Abstract
A novel low-complexity coherent receiver solution is presented to improve
spectral efficiency in wavelength-division multiplexing (WDM) systems. It is based on
the receiver-side partial-response equalization and maximum-likelihood sequence
detection (MLSD) in prefiltered WDM systems. The partial-response equalization shapes
the channel into an intermediate state with a known partial response which is finally
recovered by MLSD without the need of channel estimation. In this scheme, the severe
intersymbol interference induced by the prefiltering can be shared between the
partial-response equalization and MLSD. Therefore, a tradeoff can be made between
complexity and performance. The feasibility of receiver-side partial-response shaping
relaxes the efforts and requirements on the transmitter-side prefiltering, which permits
the mature WDM components to implement prefiltering. In addition, the partial-response
equalization or shaping structure is also improved based on our prior art, which further
simplifies the overall scheme. For near-baudrate-spacing optically prefiltered WDM
systems, duobinary response is experimentally proved as a good intermediate response to
shape. Due to the short memory of the duobinary response, the complexity of the receiver
based on duobinary shaping has been reduced to a low level. As a whole, the proposed
scheme provides a good alternative to Nyquist-WDM at comparable spectral efficiencies.

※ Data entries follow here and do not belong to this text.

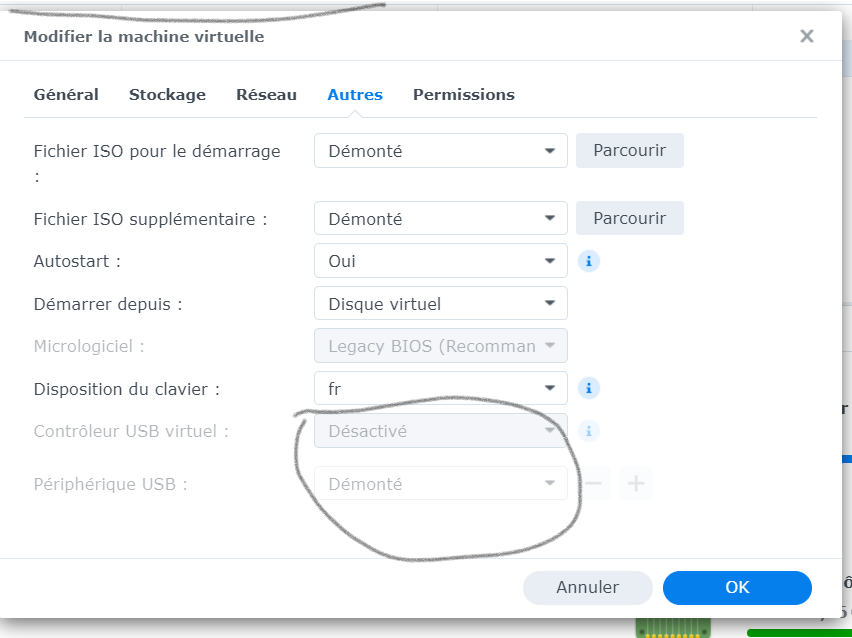Open the Micrologiciel Legacy BIOS dropdown

[x=440, y=346]
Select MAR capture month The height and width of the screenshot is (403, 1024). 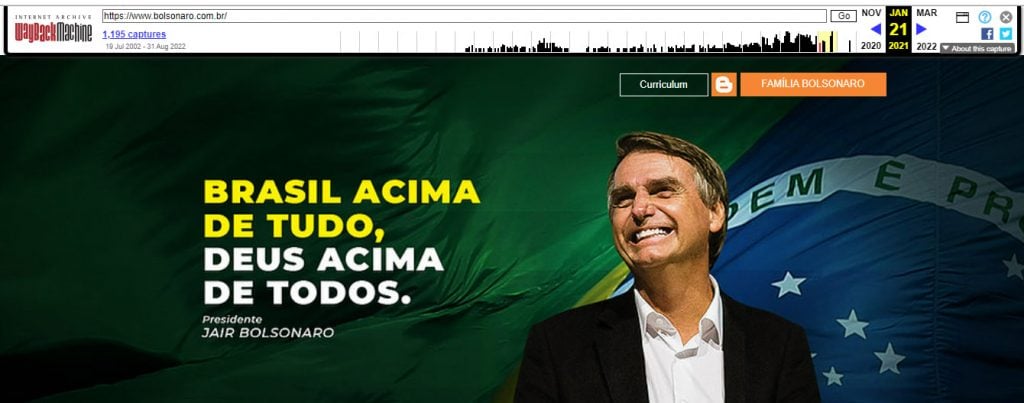926,13
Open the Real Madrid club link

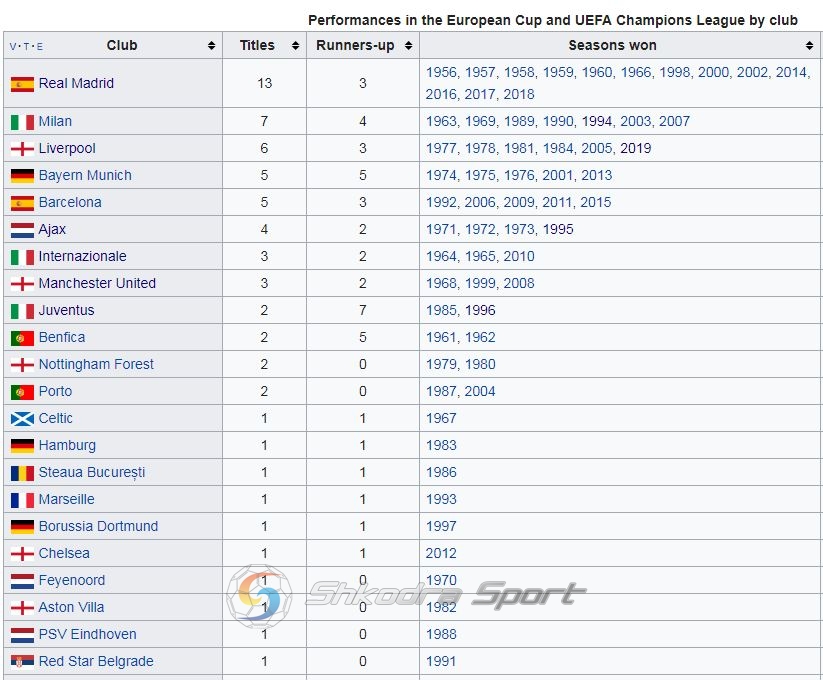pyautogui.click(x=76, y=83)
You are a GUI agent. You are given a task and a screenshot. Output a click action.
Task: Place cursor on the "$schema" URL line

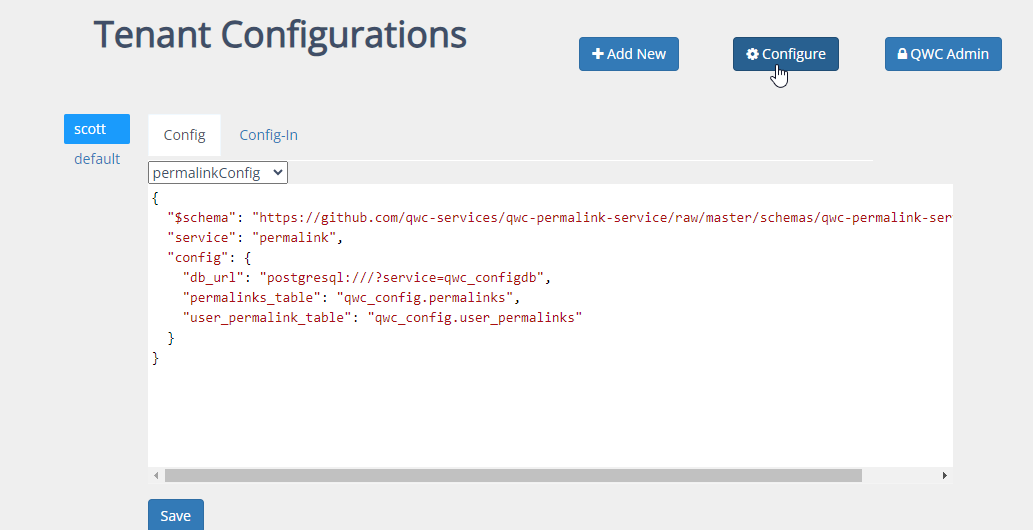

With the proposed receiver-side duobinary shaping technique, three sets of experiments
have been carried out to verify the improved duobinary shaping scheme and meanwhile
demonstrate the main features, including 5 × 112-Gb/s polarization-multiplexed
quadrature phase-shift keying (PM-QPSK) WDM transmission over a 25-GHz grid,
single-channel 40-Gbaud PM-QPSK experiment, and 30-GHz-spaced 3 × 224-Gb/s PM
16-ary quadrature amplitude modulation transmission.